Around 650 people were forced to stay overnight at Kansai airport, located on an artificial island in Osaka Bay after rail and road access was cut off by the typhoon. Many people had to sleep at the airport, and the facility operator handed out sleeping bags and water to those stranded there.
A weary-looking 65-year-old woman from Taiwan said, "I hadn't expected something like this."
A 22-year-old university student from Okinawa, who had given up on his hopes of sightseeing in Kyoto, complained that it was cold overnight at the airport due to the strong air conditioning.

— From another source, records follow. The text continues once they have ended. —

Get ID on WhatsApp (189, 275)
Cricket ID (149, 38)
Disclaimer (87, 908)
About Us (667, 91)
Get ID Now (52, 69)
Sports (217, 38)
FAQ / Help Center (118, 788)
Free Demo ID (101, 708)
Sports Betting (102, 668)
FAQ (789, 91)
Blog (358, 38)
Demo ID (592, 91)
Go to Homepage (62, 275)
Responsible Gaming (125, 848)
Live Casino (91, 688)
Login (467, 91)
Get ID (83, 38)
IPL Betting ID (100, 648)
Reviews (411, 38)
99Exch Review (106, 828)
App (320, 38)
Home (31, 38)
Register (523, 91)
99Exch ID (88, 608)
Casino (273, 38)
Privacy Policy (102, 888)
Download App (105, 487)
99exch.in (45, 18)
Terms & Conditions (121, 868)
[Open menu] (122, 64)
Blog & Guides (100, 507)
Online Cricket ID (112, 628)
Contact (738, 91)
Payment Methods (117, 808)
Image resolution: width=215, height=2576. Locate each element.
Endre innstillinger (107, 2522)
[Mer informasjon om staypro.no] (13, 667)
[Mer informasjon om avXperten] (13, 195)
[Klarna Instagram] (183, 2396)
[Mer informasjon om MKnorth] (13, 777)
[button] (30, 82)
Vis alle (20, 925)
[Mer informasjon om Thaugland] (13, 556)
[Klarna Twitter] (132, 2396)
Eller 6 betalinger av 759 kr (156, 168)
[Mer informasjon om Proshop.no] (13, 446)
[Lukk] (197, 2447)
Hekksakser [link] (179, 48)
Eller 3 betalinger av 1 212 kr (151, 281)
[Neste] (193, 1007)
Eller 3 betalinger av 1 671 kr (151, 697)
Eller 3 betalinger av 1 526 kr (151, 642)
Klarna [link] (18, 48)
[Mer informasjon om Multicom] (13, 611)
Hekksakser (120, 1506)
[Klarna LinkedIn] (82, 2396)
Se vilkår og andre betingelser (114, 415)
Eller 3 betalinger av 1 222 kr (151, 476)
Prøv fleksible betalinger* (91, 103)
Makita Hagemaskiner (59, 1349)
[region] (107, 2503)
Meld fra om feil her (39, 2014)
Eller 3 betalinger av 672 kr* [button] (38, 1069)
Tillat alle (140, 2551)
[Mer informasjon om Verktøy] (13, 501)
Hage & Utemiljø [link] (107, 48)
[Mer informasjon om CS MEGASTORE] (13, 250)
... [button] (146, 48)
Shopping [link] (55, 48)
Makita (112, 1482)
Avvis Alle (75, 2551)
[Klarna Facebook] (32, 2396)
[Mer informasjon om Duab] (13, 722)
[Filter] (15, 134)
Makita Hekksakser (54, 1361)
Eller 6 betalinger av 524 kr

Major shinkansen stations such as JR Shin-Osaka Station, which would usually be packed with holidaymakers during the annual Bon summer holidays, were mostly deserted.
At 5 p.m. on Friday, the typhoon was located around 150 kilometers southeast of Cape Shionomisaki in Wakayama Prefecture and moving northwestward. It had an atmospheric pressure of 970 hectopascals with winds packing up to 180 km per hour, according to the Japan Meteorological Agency.
Unfortunately, the typhoon's approach coincided with the return rush of Bon holidaymakers. Due to the pandemic, many travelers were forced indoors. Understandably, once COVID-19 was legally downgraded to the same category as seasonal flu, many people were eager to travel. Sadly, the major vacation period for the first time since the pandemic was ruined.
On Sunday, some train stations, airports, and roads were congested with people opting to travel home from their Bon holidays earlier than planned.